Born in Mohrungen (today: Morąg) in the Kingdom of Prussia, Herder grew up in a poor household, educating himself from his father's Bible and songbook. In 1762, an introspective youth of seventeen, he enrolled at the local University of Königsberg, where he became a student of Immanuel Kant. At the same time, Herder became an intellectual protégé of Johann Georg Hamann, a patriotic Francophobe and intensely subjective thinker who championed the emotions against reason. His choice of Hamann over such luminaries as Immanuel Kant was significant, as this odd figure, a needy hypochondriac, delved back into the German mysticism of Jacob Böhme and others, pronouncing obscure and oracular dicta that brought him fame as the "Magus of the North". Hamann's disjointed effusions generally carried subtitles such as Hierophantic Letters or A Rhapsody in Cabbalistic Prose.
Hamann's influence led Herder to confess to his wife later in life that "I have too little reason and too much idiosyncrasy", yet Herder can justly claim to have founded a new school of German political thought. Although himself an unsociable person, Herder influenced his contemporaries greatly. One friend wrote to him in 1785, hailing his works as "inspired by God." A varied field of theorists were later to find inspiration in Herder's tantalisingly incomplete ideas.
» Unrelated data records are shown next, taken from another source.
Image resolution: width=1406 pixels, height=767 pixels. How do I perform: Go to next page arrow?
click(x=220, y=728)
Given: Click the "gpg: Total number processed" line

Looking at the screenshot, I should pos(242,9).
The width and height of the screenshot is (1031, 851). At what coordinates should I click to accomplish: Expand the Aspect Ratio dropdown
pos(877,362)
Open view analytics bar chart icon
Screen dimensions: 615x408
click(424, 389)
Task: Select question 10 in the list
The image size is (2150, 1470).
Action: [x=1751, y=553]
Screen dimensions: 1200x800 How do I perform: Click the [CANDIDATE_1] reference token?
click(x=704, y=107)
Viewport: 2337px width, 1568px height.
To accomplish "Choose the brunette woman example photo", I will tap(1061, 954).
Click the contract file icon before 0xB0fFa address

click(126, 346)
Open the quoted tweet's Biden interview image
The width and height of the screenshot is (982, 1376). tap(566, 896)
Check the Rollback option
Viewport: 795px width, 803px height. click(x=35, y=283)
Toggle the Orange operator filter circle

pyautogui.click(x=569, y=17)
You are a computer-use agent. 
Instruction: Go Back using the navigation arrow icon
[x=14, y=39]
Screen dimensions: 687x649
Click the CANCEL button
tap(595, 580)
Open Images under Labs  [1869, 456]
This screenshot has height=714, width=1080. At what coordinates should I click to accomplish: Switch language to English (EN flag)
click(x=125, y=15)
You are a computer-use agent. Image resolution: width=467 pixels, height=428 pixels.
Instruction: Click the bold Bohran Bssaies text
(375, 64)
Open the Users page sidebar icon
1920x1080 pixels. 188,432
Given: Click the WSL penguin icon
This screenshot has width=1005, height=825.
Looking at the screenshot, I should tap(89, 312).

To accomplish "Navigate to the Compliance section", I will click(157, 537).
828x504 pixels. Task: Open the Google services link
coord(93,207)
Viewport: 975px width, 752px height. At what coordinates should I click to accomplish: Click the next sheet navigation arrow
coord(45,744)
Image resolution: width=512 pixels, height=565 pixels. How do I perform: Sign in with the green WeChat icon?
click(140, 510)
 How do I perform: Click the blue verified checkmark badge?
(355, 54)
In 1764, now a clergyman, Herder went to Riga to teach. It was during this period that he produced his first major works, which were literary criticism.
In 1769 Herder traveled by ship to the French port of Nantes and continued on to Paris. This resulted in both an account of his travels as well as a shift of his own self-conception as an author.
By 1770 Herder went to Strasbourg, where he met the young Goethe. This event proved to be a key juncture in the history of German literature, as Goethe was inspired by Herder's literary criticism to develop his own style. This can be seen as the beginning of the "Sturm und Drang" movement. In 1771 Herder took a position as head pastor and court preacher at Bückeburg under Count Wilhelm von Schaumburg-Lippe.
By the mid-1770s, Goethe was a well-known author, and used his influence at the court of Weimar to secure Herder a position as General Superintendent. Herder moved there in 1776, where his outlook shifted again towards classicism.
Towards the end of his career, Herder endorsed the French Revolution, which earned him the enmity of many of his colleagues. At the same time, he and Goethe experienced a personal split. Herder was ennobled by the Elector-Prince of Bavaria late in life, which added the prefix "von" to his last name. He died in Weimar in 1803.